# Am I eligible to receive the dole?



## jamie596 (28 Apr 2006)

Hi,

I have recently been made redundant and have now set up my own business which is currently operating at a loss. As I currently have no income, am I eligible to receive the dole?


----------



## Berni (28 Apr 2006)

If you aren't available for & looking for work, then you won't meet the criteria to get the dole.


----------



## ClubMan (28 Apr 2006)

As above - no.


----------



## justsally (28 Apr 2006)

Hi jamie,

Just a thought .   Are you working in the loss making job 5 days a week?    Can you cover the work in say one or two days per week?   If you could - then perhaps you would be "available and actively seeking work" on the other days!!!   If you have sufficient contributions perhaps you could get some unemployment benefit for the days on which you are not working.   If you have not enough contributions then you might be eligible for social welfare assistance - which is means tested.

Good luck


----------



## smithy (30 Apr 2006)

jamie596 said:
			
		

> Hi,
> 
> I have recently been made redundant and have now set up my own business which is currently operating at a loss. As I currently have no income, am I eligible to receive the dole?


 
Jamie, I worked with a guy recently who took up employment in the company I worked for (I left as a result of his arrival!!) who had set up his own business 2 years previously. It had run into difficulty and he found himself getting behind in his mortgage etc.

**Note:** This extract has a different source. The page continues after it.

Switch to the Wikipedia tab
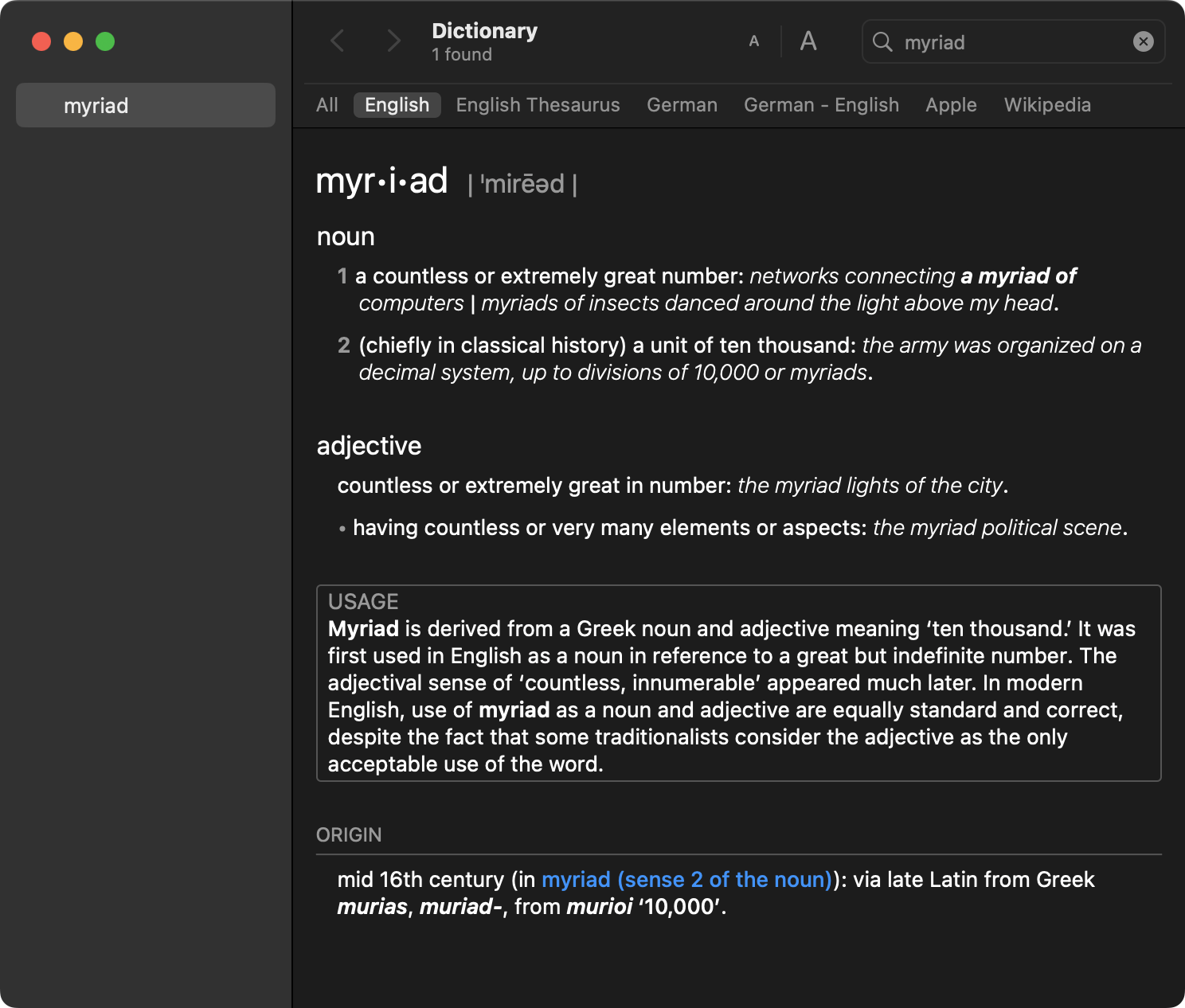 point(1047,105)
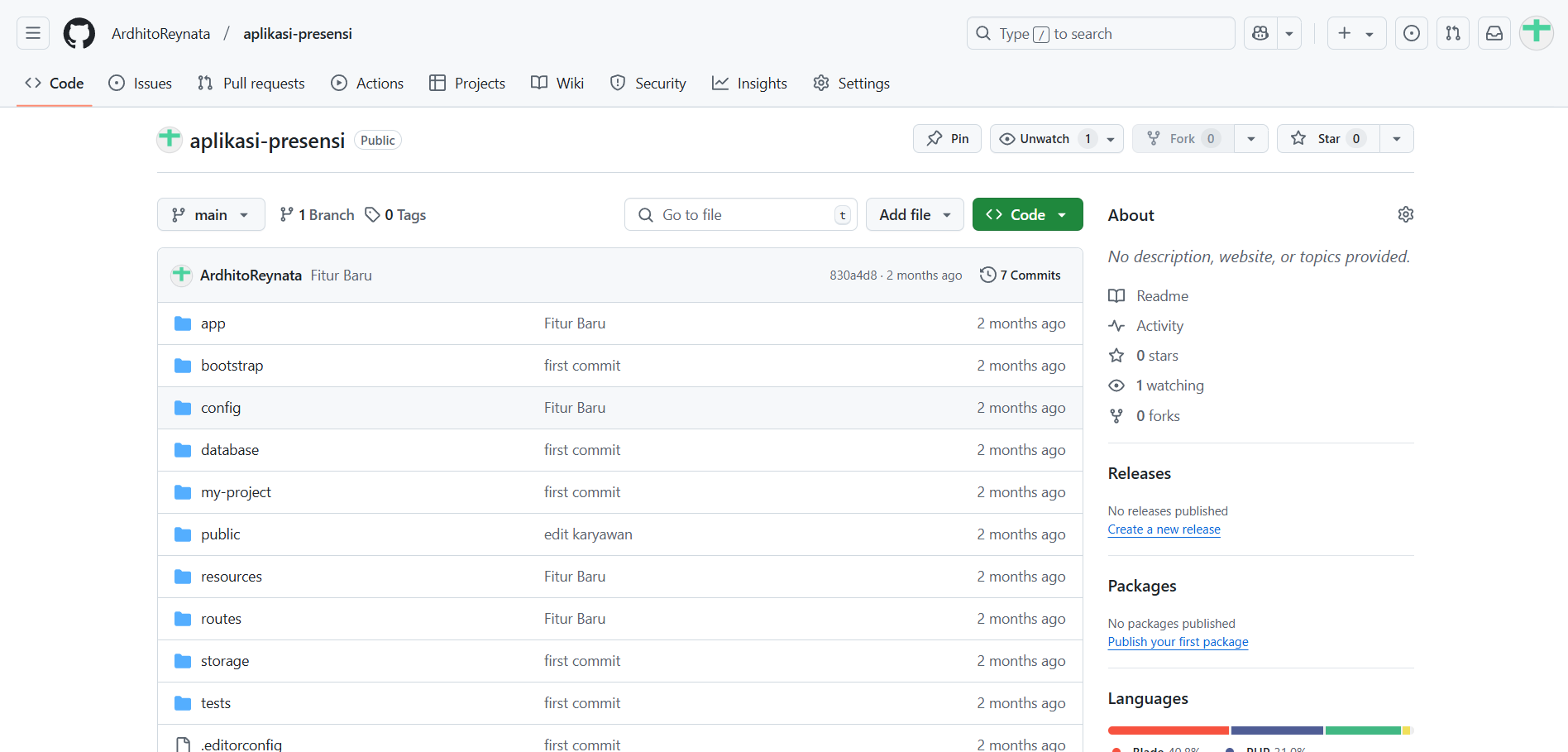View the 7 Commits history
The height and width of the screenshot is (752, 1568).
pos(1020,275)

He applied for Unemployment Benefit as he has been working as an employee for 10 years prior to setting up himself and was told on day one that because he had been self employed, had himself down as a company director and because the business had not been formally closed, he was not entitled to any assistance whatsoever.


----------



## RainyDay (30 Apr 2006)

Would the Revenue's [broken link removed] be any use to you?


----------